Profundamente inserido nos debates travados nesse contexto, o livro de
Roquette-Pinto deve ser visto como uma resposta às principais questões que
envolviam a sociedade brasileira, expressando as ideias, polêmicas e projetos que
mobilizavam sua produção intelectual e sua militância política. O conteúdo dos
artigos que compõem as páginas de Ensaios
de Antropologia Brasiliana não apenas traduzia sua inserção no campo da
antropologia, uma vez que apresentava um amplo diálogo com a produção
antropológica internacional, como também ressaltava a sua forte atuação na
esfera pública. Seu esforço para conciliar a atividade de cientista e
intelectual com a de homem público preocupado com os destinos do país se
definiu, aliás, como uma característica marcante de sua trajetória. Não à toa,
seus estudos antropológicos eram empregados como instrumentos de ação política,
por meio dos quais procurou construir um espaço de legitimidade para intervir
nos debates sobre o futuro do país, principalmente no que dizia respeito à
antropologia do homem brasileiro, tema que o perseguia desde sua juventude.
A discussão antropológica sobre raça e populações é, portanto, tema
central de Ensaios de Antropologia
Brasiliana. Já no parágrafo de introdução o autor destaca: “Para as nações
modernas não há problema tão importante quanto o da população. Tudo epende da gente; do número e da qualidade”

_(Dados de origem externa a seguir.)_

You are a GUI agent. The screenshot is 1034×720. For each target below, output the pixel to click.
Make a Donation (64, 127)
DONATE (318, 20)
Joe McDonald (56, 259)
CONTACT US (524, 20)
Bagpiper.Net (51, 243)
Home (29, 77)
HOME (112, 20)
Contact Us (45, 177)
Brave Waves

(Roquette-Pinto, 1933, p. 5; grifo no original). É importante ressaltar que no
período do entre-guerras discutir a temática sobre populações significava não
apenas pensar em questões demográficas, na ocupação do território e no processo
civilizacional, mas também na própria construção do poderio militar e na força
econômica e política de uma nação. Para refletir sobre essas questões,
entendia-se que era imprescindível conhecer as origens e características
biológicas de sua gente, os efeitos da miscigenação racial e a questão da
identidade nacional, possibilitando assim projetar a viabilidade de uma nação.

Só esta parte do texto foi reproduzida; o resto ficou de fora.